CodeepCodeep
← back to marketplace

update-dependencies

v1.0.0

Safely bump project dependencies for any detected ecosystem (npm/pnpm/yarn/bun, pip, cargo, go, SwiftPM): update within semver-safe ranges or a single named package, reinstall, then run build and tests to verify nothing broke — reverting or flagging on failure and summarizing what changed plus breaking notes.

by VladoIvankovic · 0 installs · updated 6/16/2026

Install

/skills install VladoIvankovic/update-dependencies

Runs in any Codeep session (TUI, Zed, or VS Code extension). Writes to .codeep/skills/update-dependencies/SKILL.md in your project.

SKILL.md

---
name: update-dependencies
description: Safely bump project dependencies for any detected ecosystem (npm/pnpm/yarn/bun, pip, cargo, go, SwiftPM): update within semver-safe ranges or a single named package, reinstall, then run build and tests to verify nothing broke — reverting or flagging on failure and summarizing what changed plus breaking notes.
allowed-tools: [read_file, write_file, edit_file, list_files, search_code, execute_command]
triggers: ["update dependencies", "bump packages", "upgrade a package", "update lockfile", "are my deps outdated"]
version: 1.0.0
author: Codeep
---

Bump dependencies safely: update within existing semver ranges (or a single named package), reinstall, then prove the project still builds and passes tests. Never push a green-but-untested upgrade.

## Detect the ecosystem
List the repo root with `list_files`. Match lockfiles/manifests (first hit wins; a repo may have several):
- `bun.lockb`/`bun.lock` → bun · `pnpm-lock.yaml` → pnpm · `yarn.lock` → yarn · `package-lock.json`/`package.json` → npm
- `requirements.txt`/`pyproject.toml`/`poetry.lock` → pip/poetry · `Cargo.toml` → cargo · `go.mod` → go · `Package.swift` → SwiftPM

## Preflight
1. Run `git status --short`. If the tree is dirty, stop and ask before proceeding — you need a clean baseline to revert to.
2. `read_file` the manifest to record current versions and respect range operators (`^`, `~`, pinned).

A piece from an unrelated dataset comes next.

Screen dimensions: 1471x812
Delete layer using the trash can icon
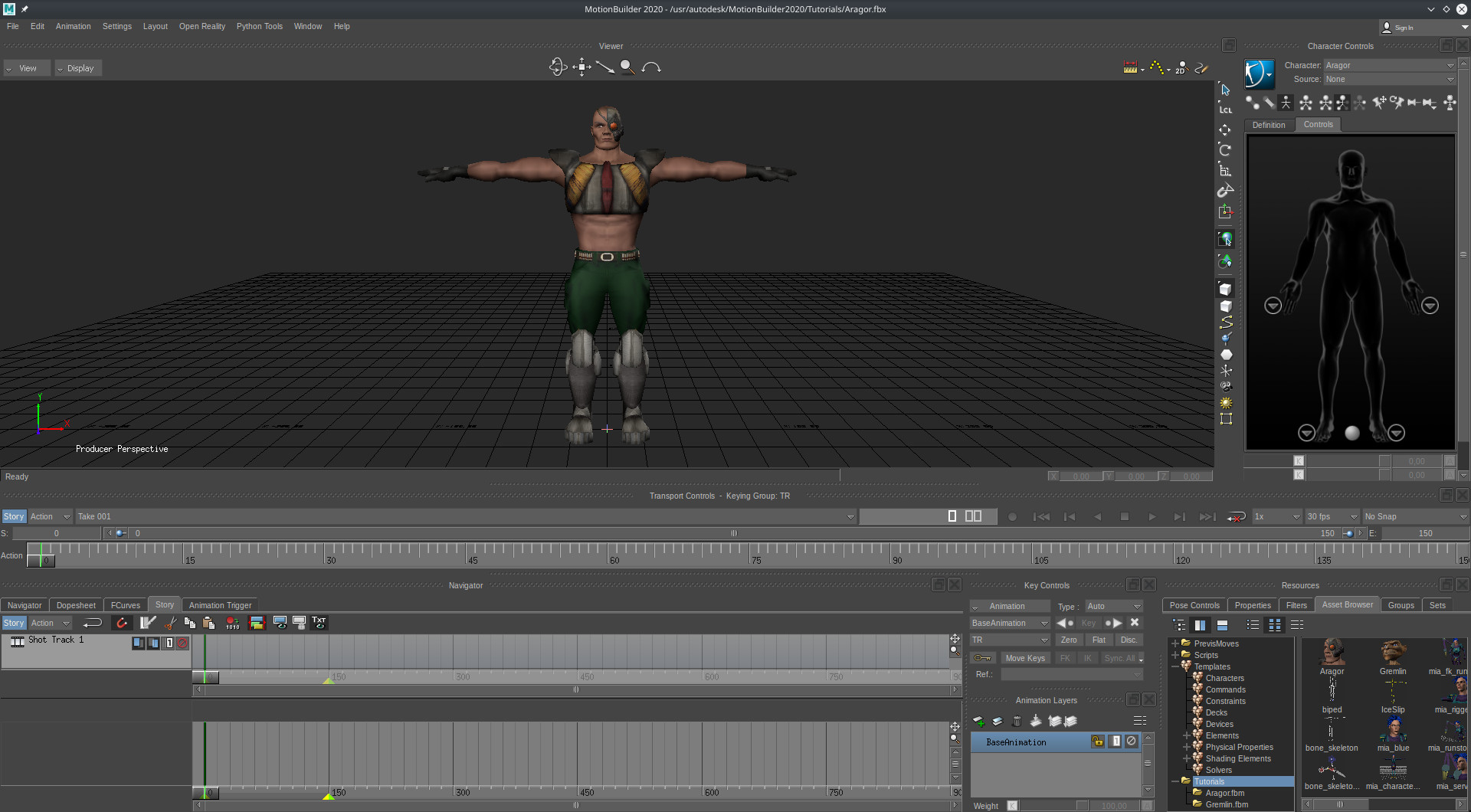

## Update (within safe ranges, or a named package)
Pick the matching command. Default to a safe/minor update; only major-bump when the user names the package.
- npm: outdated → `npm outdated || true`; safe → `npm update`; named → `npm install <pkg>@latest`
- pnpm: `pnpm outdated || true` then `pnpm update` (named: `pnpm update <pkg> --latest`)
- yarn: `yarn upgrade` (named: `yarn upgrade <pkg>@latest`)
- bun: `bun update` (named: `bun update <pkg>`)
- pip: `pip install -U <pkg>` then `pip freeze > requirements.txt` (poetry: `poetry update [<pkg>]`)
- cargo: `cargo update [-p <pkg>]`
- go: `go get -u ./... && go mod tidy` (named: `go get <module>@latest`)
- SwiftPM: `swift package update [<pkg>]`

## Verify (required — do not skip)
Reinstall if needed, then build and test. For this Codeep repo (npm): `npm ci`, `npm run build`, `npm test`. Generic fallbacks: `cargo build && cargo test`, `go build ./... && go test ./...`, `swift build && swift test`, pytest/`python -m pytest`. If no test script exists, at minimum run the build/typecheck and say so in the summary.

## On failure
1. Read the error; identify the offending package (peer-dep conflict, removed API, type break).
2. If the user asked for a broad update, revert with `git checkout -- <manifest> <lockfile>` (or `git stash`) and re-run the verify step to confirm the baseline is green again.
3. If only one package broke, try pinning it to the last working version and re-verify the rest. Do not leave the tree in a broken state.

## Done when
Build and tests pass on the new versions (or you reverted to a green baseline). Then summarize: per-package old→new versions, anything held back, and breaking-change notes scanned from changelogs/release notes. Do not commit or push unless the user explicitly asks.

## Notes
- Keep manifest and lockfile changes together in one logical change.
- Use `read_file`/`edit_file` for manifest tweaks (e.g. pinning); use `execute_command` only for the package-manager and git commands above.
- Flag major version jumps and deprecations explicitly so the user can decide.